The Richmond Standard looks, for all intents and purposes, like a normal local news site (although a lot less cluttered than, say, Oregonlive.com). It’s tagline is even “Community-Driven News.” Except there’s one big difference: It’s funded entirely by the petrochemical giant. Not surprisingly, it features plenty of “reporting” that paints Chevron in a positive light.
Media Matters has a full rundown of what Chevron is up to:
The stories that populate Richmond Standard — posted by former Bay Area newspaper reporter Mike Aldax — largely avoid any in-depth or investigative reporting. Recent articles include things like highlighting McDonald’s offering free small coffees to customers.
The site enters murkier ethical territory in its occasional coverage of corporate parent Chevron. One section is apparently devoted to the company’s position on issues, dubbed, “Chevron Speaks.”
There are only two articles on “Chevron Speaks.” The first announced that the Richmond Standard would be “dedicated to shining a light on the positive things that are going on in the community.” The second, from February of this year, targeted an allegedly “misleading” article in an alternative weekly that was critical of Chevron’s planned refinery modernization project.
But Chevron’s corporate spin isn’t restricted to the “Chevron Speaks” section. Another page titled “Community Views” claims to give readers a place to submit their own content.
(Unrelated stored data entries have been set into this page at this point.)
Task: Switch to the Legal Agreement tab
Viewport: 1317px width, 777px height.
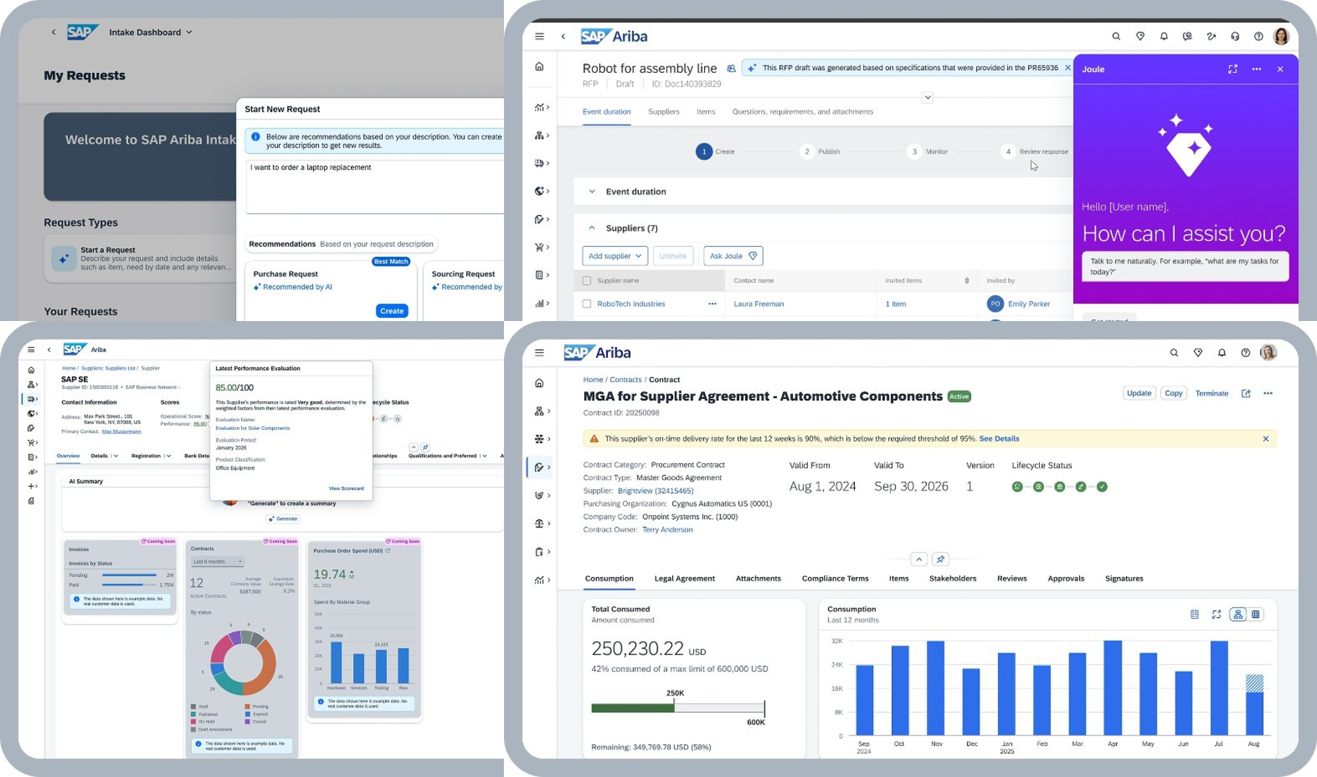Action: (x=684, y=579)
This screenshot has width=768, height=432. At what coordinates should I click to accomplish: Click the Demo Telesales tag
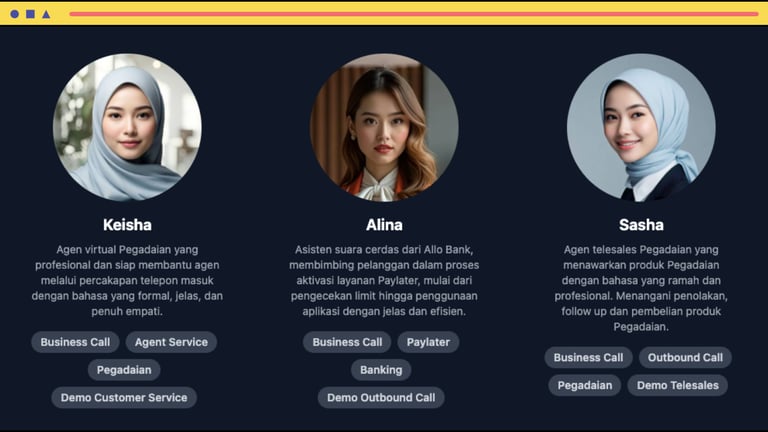coord(677,385)
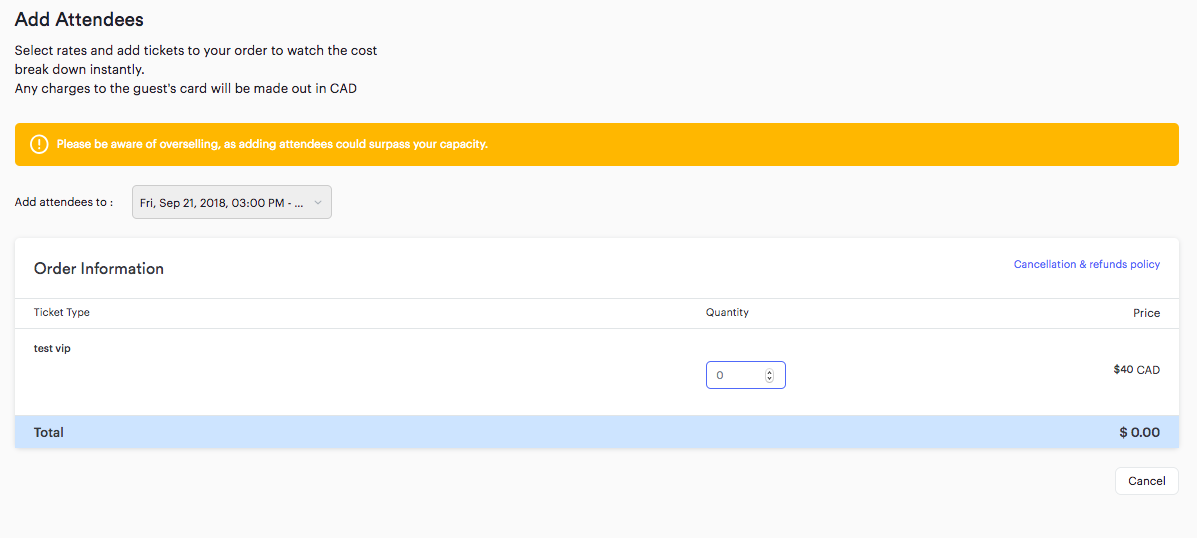Click the Order Information heading
1197x538 pixels.
[99, 269]
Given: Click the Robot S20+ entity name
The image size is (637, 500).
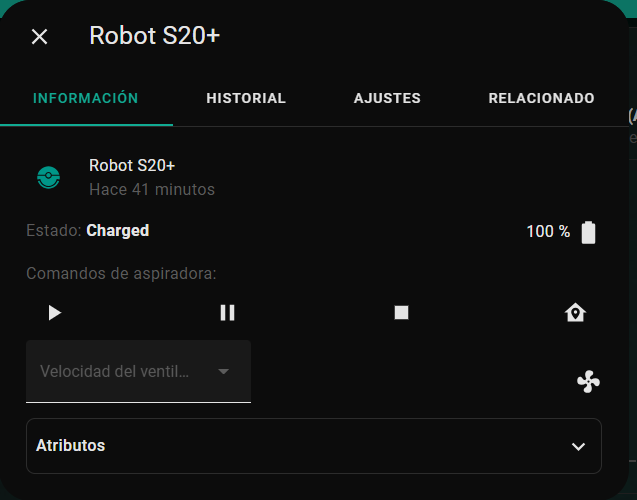Looking at the screenshot, I should [x=132, y=165].
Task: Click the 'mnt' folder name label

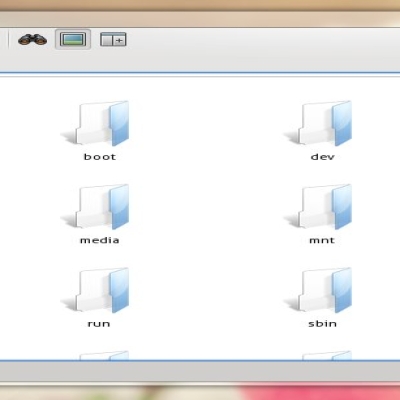Action: [x=322, y=240]
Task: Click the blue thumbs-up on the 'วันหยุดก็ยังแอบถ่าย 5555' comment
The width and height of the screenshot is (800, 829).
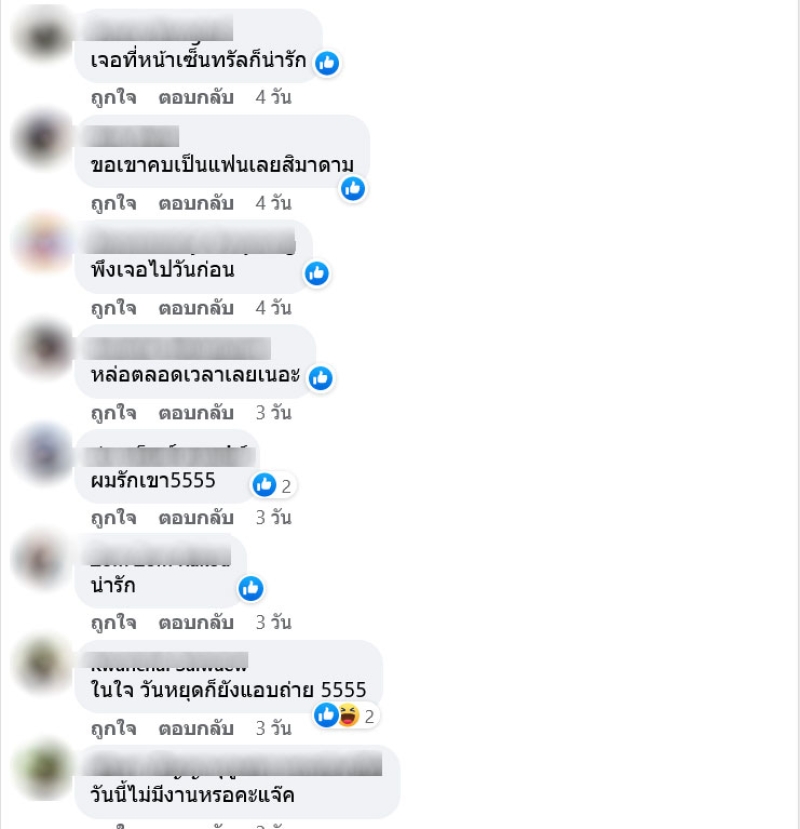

The only posting mentioning Chevron quotes from a local union member’s remarks at a town meeting offering support for Chevron’s refinery modernization project. The post includes glowing praise of Chevron’s impact in the community:
“It’s my job as community activist to say to you, our city leaders, that Chevron is a participant not just a provider. They provide for nonprofits all over this community. And also they are the main player of Richmond. Without Chevron we’d be like Vallejo – broke. So can’t we all just get along? If you don’t stand for something, you’ll fall for anything. Our community is tired of falling for anything.”
Other stories invoking Chevron include a post from February which apparently sought to assuage potential concerns about clouds hanging over the local Chevron refinery. The post explained that the clouds were “only steam,” and cited a Chevron employee laying out how the clouds were “similar to what you might see coming out of a tea kettle.”
Another highlights a “much-anticipated” environmental impact report about the company’s refinery modernization project and cites a Chevron spokesperson to claim that the “project is a win-win for Chevron and the community.”
Salon puts it more succinctly in the headline to their post about the Richmond Standard: “Chevron is now running a community news outlet for the community it’s been slowly poisoning.”